I wrestled with the idea of returning to blogging. It's been two years since my last post. I decided to keep some things close, and honestly, my focus was elsewhere.

This blog has unexpectedly found a unique audience of mostly women who are living out some terribly unfortunate side effects of using the Mirena IUD. I never imagined that was where this blog was headed when I started it with a simple reason to believe in January of 2012.

Nearly four years after that original post, I still have a reason to believe. Lots of them, actually. Two weeks from today, I'll have my other hip replaced. I've been putting it off for several years. Surgery is never convenient, but I know it's time.

I truly can't remember what it's like to wake up without pain, to walk without a limp or to even sit "indian style." But I want, so badly, to remember what life felt like before all of this began.

I don't want to re-hash the full story, but four years ago my life changed forever when I was diagnosed with Avascular Necrosis (bone death due to blood clotting) in both hips and shoulders. Four consecutive surgeries repaired my shoulders and replaced one hip. I was too exhausted after all of that to have the other hip replaced. I really hoped my right hip would repair itself despite my doctor telling me that wouldn't be the case. As it turns out, he was right.

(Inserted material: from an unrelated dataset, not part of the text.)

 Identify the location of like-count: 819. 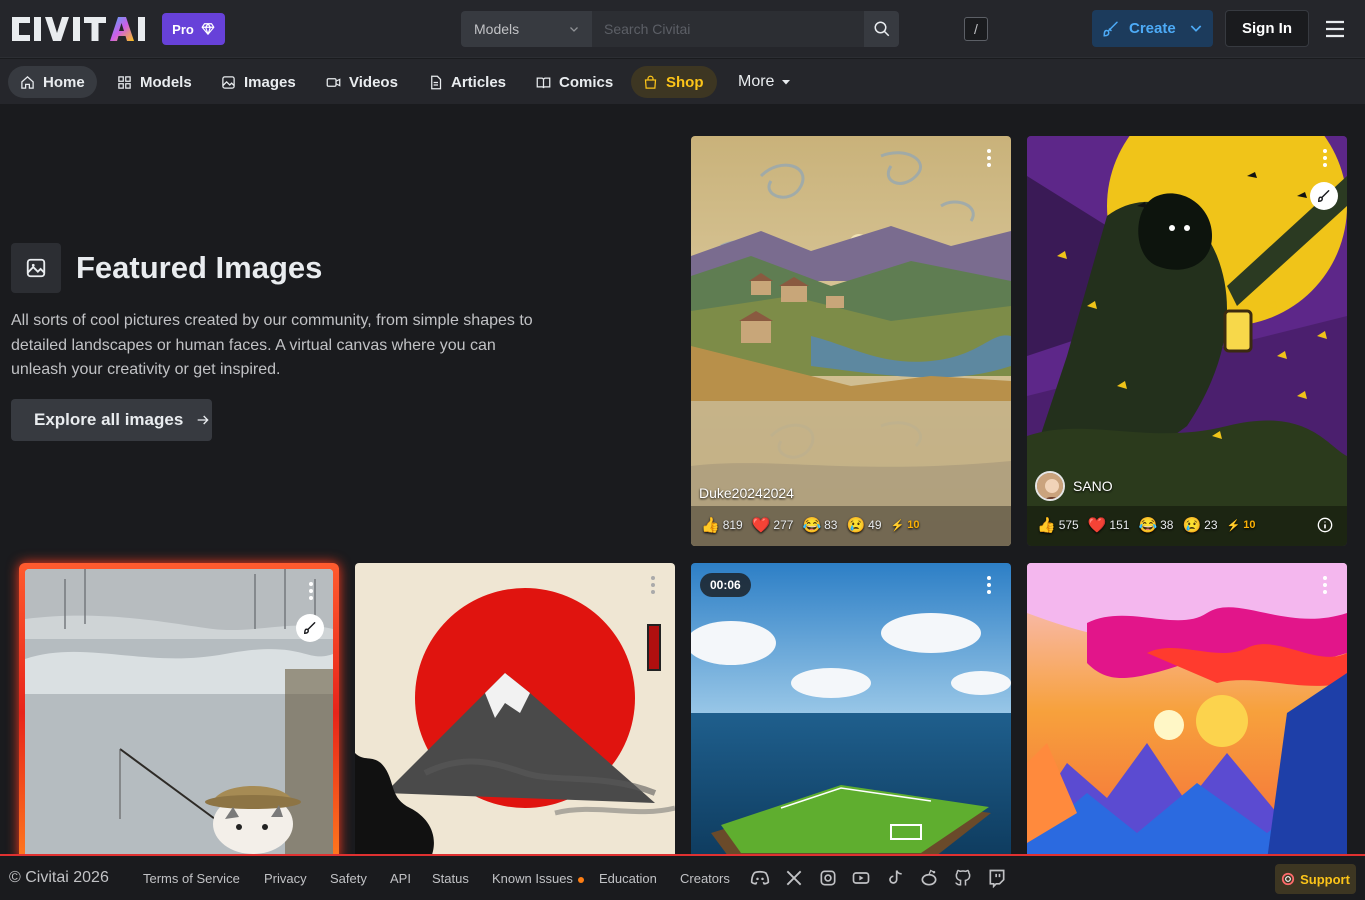
(732, 525).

It's progressively gotten worse with time. My right hip is beginning to collapse and once again -- I find myself crooked.

The surgery nerves are definitely starting to set in, but I'm feeling mostly optimistic about it. I've done this before so I have a better idea of what to expect. I know that hip replacements work wonders, because one half of me is strong and the other half of me is not. The hardest part, as always, are in those still, helpless moments after surgery. But I know I have to go through those moments to get to where I want to be.

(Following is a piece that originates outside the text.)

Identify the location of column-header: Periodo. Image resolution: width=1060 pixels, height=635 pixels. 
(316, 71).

In the past, it has helped to set some goals for myself. After my last set of surgeries, I completed a 5K. I know that isn't much to some people, but when I set that goal, it seemed impossible. But I did it.

This time around the thing I'm most looking forward to is less pain, more mobility and more strength overall. My new goal is to take an adult ballet barre class at my daughter's dance studio once I've recovered enough. I can't put a time stamp on it just yet, but I hope to make it happen before the year comes to an end.

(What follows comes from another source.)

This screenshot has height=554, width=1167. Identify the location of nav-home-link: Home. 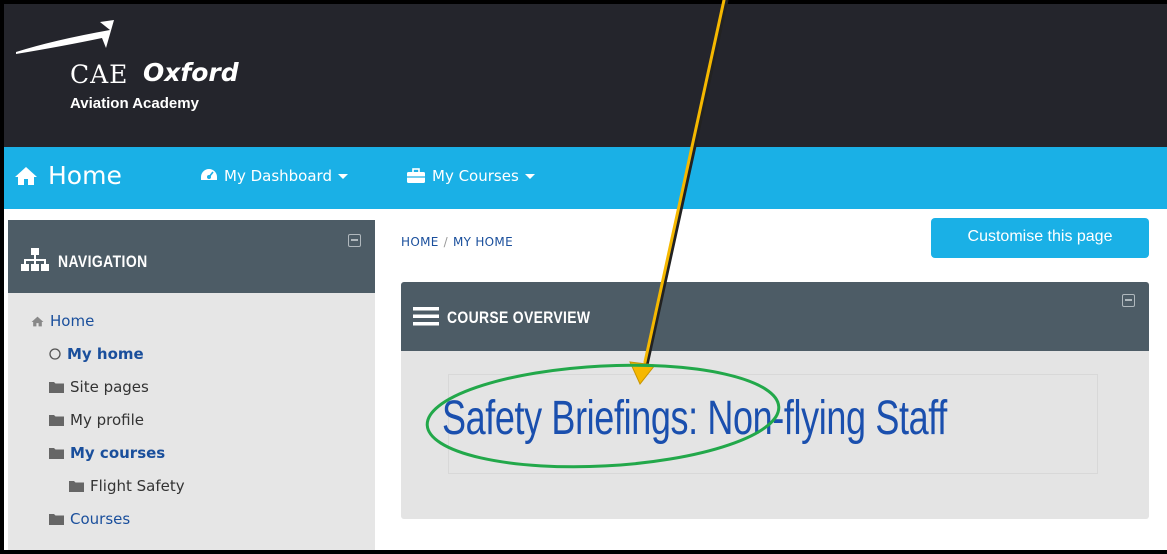
(68, 176).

In the last year, my daughter decided to hang up her pom poms to focus on dance. Watching her dance has really inspired me. I would never expect to be a good [or even a mediocre] dancer — that's not my goal. But I often admire her movement and strength. Her dancing reminds me of what life probably felt like before Avascular Necrosis. And it's just beautiful. Not even because her dancing is beautiful or because she's beautifully happy when she's doing it -- but because she moves so freely and that is a beautiful thing.

Unfortunately, my two youngest children were just a toddler and a baby when this began. They never really knew me as the physically strong, balanced, pain-free mom that I always thought I would be. My teenager knew that mom, but I'm sure that recent years have faded out that version of me in the same way that my own memory has.

I know that things will never be the same, but I'm attempting to remove as many obstacles as possible. And for now, that obstacle is a very damaged right hip.

"In the day when I cried out, You answered me, and made me bold with strength in my soul."